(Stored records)
▽
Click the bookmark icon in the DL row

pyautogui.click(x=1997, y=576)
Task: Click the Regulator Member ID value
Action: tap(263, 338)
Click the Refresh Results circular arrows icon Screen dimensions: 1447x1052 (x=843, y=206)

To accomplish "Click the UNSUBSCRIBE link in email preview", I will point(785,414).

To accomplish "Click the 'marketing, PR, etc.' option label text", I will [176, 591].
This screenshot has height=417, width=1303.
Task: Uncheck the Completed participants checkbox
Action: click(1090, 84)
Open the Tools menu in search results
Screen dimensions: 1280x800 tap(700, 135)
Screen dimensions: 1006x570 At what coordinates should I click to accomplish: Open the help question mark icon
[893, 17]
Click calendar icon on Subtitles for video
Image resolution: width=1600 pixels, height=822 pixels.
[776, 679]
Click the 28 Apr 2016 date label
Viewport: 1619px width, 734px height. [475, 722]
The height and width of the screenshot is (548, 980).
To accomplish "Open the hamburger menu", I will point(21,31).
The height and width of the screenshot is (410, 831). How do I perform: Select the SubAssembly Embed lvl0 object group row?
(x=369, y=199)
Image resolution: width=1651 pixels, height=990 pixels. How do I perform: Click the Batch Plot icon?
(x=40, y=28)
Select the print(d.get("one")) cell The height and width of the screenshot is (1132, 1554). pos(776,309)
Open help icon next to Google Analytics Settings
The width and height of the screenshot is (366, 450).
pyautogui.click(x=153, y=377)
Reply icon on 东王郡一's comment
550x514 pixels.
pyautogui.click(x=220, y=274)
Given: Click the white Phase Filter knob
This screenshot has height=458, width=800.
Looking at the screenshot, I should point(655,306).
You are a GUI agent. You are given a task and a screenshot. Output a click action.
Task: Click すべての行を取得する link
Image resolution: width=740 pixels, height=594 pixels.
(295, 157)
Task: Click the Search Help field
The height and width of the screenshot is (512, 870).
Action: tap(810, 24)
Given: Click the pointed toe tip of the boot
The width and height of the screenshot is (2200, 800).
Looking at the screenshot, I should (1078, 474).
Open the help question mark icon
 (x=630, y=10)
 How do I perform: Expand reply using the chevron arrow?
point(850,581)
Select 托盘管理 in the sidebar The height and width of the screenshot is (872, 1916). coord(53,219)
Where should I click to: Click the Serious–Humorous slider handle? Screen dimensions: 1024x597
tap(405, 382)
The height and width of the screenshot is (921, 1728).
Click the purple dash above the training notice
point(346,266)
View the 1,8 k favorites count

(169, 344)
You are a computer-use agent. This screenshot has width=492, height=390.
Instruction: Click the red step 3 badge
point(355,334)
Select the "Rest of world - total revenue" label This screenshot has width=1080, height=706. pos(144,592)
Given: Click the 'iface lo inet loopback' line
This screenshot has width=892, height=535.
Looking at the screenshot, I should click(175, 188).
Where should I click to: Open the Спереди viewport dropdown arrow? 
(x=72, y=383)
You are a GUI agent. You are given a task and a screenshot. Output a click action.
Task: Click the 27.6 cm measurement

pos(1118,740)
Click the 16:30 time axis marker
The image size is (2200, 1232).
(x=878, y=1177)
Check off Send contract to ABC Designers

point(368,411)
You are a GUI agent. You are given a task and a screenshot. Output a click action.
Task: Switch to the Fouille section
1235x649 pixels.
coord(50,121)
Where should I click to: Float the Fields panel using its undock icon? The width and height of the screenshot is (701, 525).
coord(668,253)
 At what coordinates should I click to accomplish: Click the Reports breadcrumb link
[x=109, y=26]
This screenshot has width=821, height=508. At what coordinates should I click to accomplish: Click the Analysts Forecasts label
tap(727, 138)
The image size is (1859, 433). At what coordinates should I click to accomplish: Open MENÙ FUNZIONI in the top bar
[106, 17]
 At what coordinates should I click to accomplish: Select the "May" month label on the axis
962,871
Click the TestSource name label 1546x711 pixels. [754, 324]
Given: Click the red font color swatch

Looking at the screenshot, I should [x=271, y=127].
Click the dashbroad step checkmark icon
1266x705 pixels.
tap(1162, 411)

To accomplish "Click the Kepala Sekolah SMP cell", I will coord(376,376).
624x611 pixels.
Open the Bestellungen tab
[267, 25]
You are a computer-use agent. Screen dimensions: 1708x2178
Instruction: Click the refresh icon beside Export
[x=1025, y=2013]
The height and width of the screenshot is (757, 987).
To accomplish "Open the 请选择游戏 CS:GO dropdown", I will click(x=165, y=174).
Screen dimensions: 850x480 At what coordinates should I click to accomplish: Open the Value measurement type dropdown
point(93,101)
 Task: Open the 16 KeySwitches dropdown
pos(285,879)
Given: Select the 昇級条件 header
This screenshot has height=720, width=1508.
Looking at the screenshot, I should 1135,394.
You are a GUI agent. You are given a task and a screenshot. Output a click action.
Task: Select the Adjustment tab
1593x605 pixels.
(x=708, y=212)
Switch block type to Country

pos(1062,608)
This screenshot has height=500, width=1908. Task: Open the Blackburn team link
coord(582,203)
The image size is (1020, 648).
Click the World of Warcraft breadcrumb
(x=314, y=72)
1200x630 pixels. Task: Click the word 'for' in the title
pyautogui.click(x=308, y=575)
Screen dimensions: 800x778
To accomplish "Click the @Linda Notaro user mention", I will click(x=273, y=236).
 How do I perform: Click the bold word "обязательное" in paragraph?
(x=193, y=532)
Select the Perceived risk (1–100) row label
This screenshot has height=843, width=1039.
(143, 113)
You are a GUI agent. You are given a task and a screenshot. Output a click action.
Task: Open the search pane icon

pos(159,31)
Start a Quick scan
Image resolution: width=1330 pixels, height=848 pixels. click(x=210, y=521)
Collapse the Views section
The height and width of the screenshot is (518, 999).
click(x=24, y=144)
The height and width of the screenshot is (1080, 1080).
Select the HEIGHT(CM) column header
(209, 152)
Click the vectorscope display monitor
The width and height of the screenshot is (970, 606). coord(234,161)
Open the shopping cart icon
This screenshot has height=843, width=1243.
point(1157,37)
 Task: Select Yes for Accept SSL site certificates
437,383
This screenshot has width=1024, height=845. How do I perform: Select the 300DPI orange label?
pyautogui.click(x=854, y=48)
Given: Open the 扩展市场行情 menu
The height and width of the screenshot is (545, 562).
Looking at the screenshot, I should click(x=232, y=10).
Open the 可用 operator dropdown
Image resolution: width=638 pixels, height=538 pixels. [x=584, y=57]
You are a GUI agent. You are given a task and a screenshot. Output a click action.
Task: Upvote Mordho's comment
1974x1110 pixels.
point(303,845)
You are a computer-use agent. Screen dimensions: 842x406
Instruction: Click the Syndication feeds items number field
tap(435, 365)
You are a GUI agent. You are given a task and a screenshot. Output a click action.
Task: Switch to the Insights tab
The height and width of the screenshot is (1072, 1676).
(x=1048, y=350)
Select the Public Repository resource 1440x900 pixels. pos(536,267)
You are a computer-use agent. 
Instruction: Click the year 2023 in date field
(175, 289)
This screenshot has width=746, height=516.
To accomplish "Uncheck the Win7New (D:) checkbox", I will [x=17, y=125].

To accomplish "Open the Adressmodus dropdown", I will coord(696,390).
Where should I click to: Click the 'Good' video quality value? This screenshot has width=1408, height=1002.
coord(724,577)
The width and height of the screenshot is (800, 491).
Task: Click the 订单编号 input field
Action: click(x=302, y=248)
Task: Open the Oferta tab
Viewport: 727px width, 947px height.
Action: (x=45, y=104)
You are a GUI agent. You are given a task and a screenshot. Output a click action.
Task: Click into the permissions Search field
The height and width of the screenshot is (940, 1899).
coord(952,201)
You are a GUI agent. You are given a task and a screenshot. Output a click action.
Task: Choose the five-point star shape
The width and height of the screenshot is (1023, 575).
△
*EXERCISE GOAL*.
Exact copies of every record are required, so retype them in full.

*ANSWER AREA*.
Click the bookmark icon in the DL row

pyautogui.click(x=1997, y=576)
Task: Click the Regulator Member ID value
Action: tap(263, 338)
Click the Refresh Results circular arrows icon Screen dimensions: 1447x1052 (x=843, y=206)

To accomplish "Click the UNSUBSCRIBE link in email preview", I will point(785,414).

To accomplish "Click the 'marketing, PR, etc.' option label text", I will [176, 591].
This screenshot has height=417, width=1303.
Task: Uncheck the Completed participants checkbox
Action: click(1090, 84)
Open the Tools menu in search results
Screen dimensions: 1280x800 tap(700, 135)
Screen dimensions: 1006x570 At what coordinates should I click to accomplish: Open the help question mark icon
[893, 17]
Click calendar icon on Subtitles for video
Image resolution: width=1600 pixels, height=822 pixels.
[776, 679]
Click the 28 Apr 2016 date label
Viewport: 1619px width, 734px height. [475, 722]
The height and width of the screenshot is (548, 980).
To accomplish "Open the hamburger menu", I will point(21,31).
The height and width of the screenshot is (410, 831). How do I perform: Select the SubAssembly Embed lvl0 object group row?
(x=369, y=199)
Image resolution: width=1651 pixels, height=990 pixels. How do I perform: Click the Batch Plot icon?
(x=40, y=28)
Select the print(d.get("one")) cell The height and width of the screenshot is (1132, 1554). pos(776,309)
Open help icon next to Google Analytics Settings
The width and height of the screenshot is (366, 450).
pyautogui.click(x=153, y=377)
Reply icon on 东王郡一's comment
550x514 pixels.
pyautogui.click(x=220, y=274)
Given: Click the white Phase Filter knob
This screenshot has height=458, width=800.
Looking at the screenshot, I should point(655,306).
You are a GUI agent. You are given a task and a screenshot. Output a click action.
Task: Click すべての行を取得する link
Image resolution: width=740 pixels, height=594 pixels.
(295, 157)
Task: Click the Search Help field
The height and width of the screenshot is (512, 870).
Action: tap(810, 24)
Given: Click the pointed toe tip of the boot
The width and height of the screenshot is (2200, 800).
Looking at the screenshot, I should (1078, 474).
Open the help question mark icon
 (x=630, y=10)
 How do I perform: Expand reply using the chevron arrow?
point(850,581)
Select 托盘管理 in the sidebar The height and width of the screenshot is (872, 1916). coord(53,219)
Where should I click to: Click the Serious–Humorous slider handle? Screen dimensions: 1024x597
tap(405, 382)
The height and width of the screenshot is (921, 1728).
Click the purple dash above the training notice
point(346,266)
View the 1,8 k favorites count

(169, 344)
You are a computer-use agent. This screenshot has width=492, height=390.
Instruction: Click the red step 3 badge
point(355,334)
Select the "Rest of world - total revenue" label This screenshot has width=1080, height=706. pos(144,592)
Given: Click the 'iface lo inet loopback' line
This screenshot has width=892, height=535.
Looking at the screenshot, I should click(175, 188).
Where should I click to: Open the Спереди viewport dropdown arrow? 
(x=72, y=383)
You are a GUI agent. You are given a task and a screenshot. Output a click action.
Task: Click the 27.6 cm measurement

pos(1118,740)
Click the 16:30 time axis marker
The image size is (2200, 1232).
(x=878, y=1177)
Check off Send contract to ABC Designers

point(368,411)
You are a GUI agent. You are given a task and a screenshot. Output a click action.
Task: Switch to the Fouille section
1235x649 pixels.
coord(50,121)
Where should I click to: Float the Fields panel using its undock icon? The width and height of the screenshot is (701, 525).
coord(668,253)
 At what coordinates should I click to accomplish: Click the Reports breadcrumb link
[x=109, y=26]
This screenshot has width=821, height=508. At what coordinates should I click to accomplish: Click the Analysts Forecasts label
tap(727, 138)
The image size is (1859, 433). At what coordinates should I click to accomplish: Open MENÙ FUNZIONI in the top bar
[106, 17]
 At what coordinates should I click to accomplish: Select the "May" month label on the axis
962,871
Click the TestSource name label 1546x711 pixels. [754, 324]
Given: Click the red font color swatch

Looking at the screenshot, I should [x=271, y=127].
Click the dashbroad step checkmark icon
1266x705 pixels.
tap(1162, 411)

To accomplish "Click the Kepala Sekolah SMP cell", I will coord(376,376).
624x611 pixels.
Open the Bestellungen tab
[267, 25]
You are a computer-use agent. Screen dimensions: 1708x2178
Instruction: Click the refresh icon beside Export
[x=1025, y=2013]
The height and width of the screenshot is (757, 987).
To accomplish "Open the 请选择游戏 CS:GO dropdown", I will click(x=165, y=174).
Screen dimensions: 850x480 At what coordinates should I click to accomplish: Open the Value measurement type dropdown
point(93,101)
 Task: Open the 16 KeySwitches dropdown
pos(285,879)
Given: Select the 昇級条件 header
This screenshot has height=720, width=1508.
Looking at the screenshot, I should 1135,394.
You are a GUI agent. You are given a task and a screenshot. Output a click action.
Task: Select the Adjustment tab
1593x605 pixels.
(x=708, y=212)
Switch block type to Country

pos(1062,608)
This screenshot has height=500, width=1908. Task: Open the Blackburn team link
coord(582,203)
The image size is (1020, 648).
Click the World of Warcraft breadcrumb
(x=314, y=72)
1200x630 pixels. Task: Click the word 'for' in the title
pyautogui.click(x=308, y=575)
Screen dimensions: 800x778
To accomplish "Click the @Linda Notaro user mention", I will click(x=273, y=236).
 How do I perform: Click the bold word "обязательное" in paragraph?
(x=193, y=532)
Select the Perceived risk (1–100) row label
This screenshot has height=843, width=1039.
(143, 113)
You are a GUI agent. You are given a task and a screenshot. Output a click action.
Task: Open the search pane icon

pos(159,31)
Start a Quick scan
Image resolution: width=1330 pixels, height=848 pixels. click(x=210, y=521)
Collapse the Views section
The height and width of the screenshot is (518, 999).
click(x=24, y=144)
The height and width of the screenshot is (1080, 1080).
Select the HEIGHT(CM) column header
(209, 152)
Click the vectorscope display monitor
The width and height of the screenshot is (970, 606). coord(234,161)
Open the shopping cart icon
This screenshot has height=843, width=1243.
point(1157,37)
 Task: Select Yes for Accept SSL site certificates
437,383
This screenshot has width=1024, height=845. How do I perform: Select the 300DPI orange label?
pyautogui.click(x=854, y=48)
Given: Open the 扩展市场行情 menu
The height and width of the screenshot is (545, 562).
Looking at the screenshot, I should click(x=232, y=10).
Open the 可用 operator dropdown
Image resolution: width=638 pixels, height=538 pixels. [x=584, y=57]
You are a GUI agent. You are given a task and a screenshot. Output a click action.
Task: Upvote Mordho's comment
1974x1110 pixels.
point(303,845)
You are a computer-use agent. Screen dimensions: 842x406
Instruction: Click the Syndication feeds items number field
tap(435, 365)
You are a GUI agent. You are given a task and a screenshot. Output a click action.
Task: Switch to the Insights tab
The height and width of the screenshot is (1072, 1676).
(x=1048, y=350)
Select the Public Repository resource 1440x900 pixels. pos(536,267)
You are a computer-use agent. 
Instruction: Click the year 2023 in date field
(175, 289)
This screenshot has width=746, height=516.
To accomplish "Uncheck the Win7New (D:) checkbox", I will [x=17, y=125].

To accomplish "Open the Adressmodus dropdown", I will coord(696,390).
Where should I click to: Click the 'Good' video quality value? This screenshot has width=1408, height=1002.
coord(724,577)
The width and height of the screenshot is (800, 491).
Task: Click the 订单编号 input field
Action: click(x=302, y=248)
Task: Open the Oferta tab
Viewport: 727px width, 947px height.
Action: (x=45, y=104)
You are a GUI agent. You are given a task and a screenshot. Output a click action.
Task: Click into the permissions Search field
The height and width of the screenshot is (940, 1899).
coord(952,201)
You are a GUI agent. You are given a task and a screenshot. Output a click action.
Task: Choose the five-point star shape
The width and height of the screenshot is (1023, 575).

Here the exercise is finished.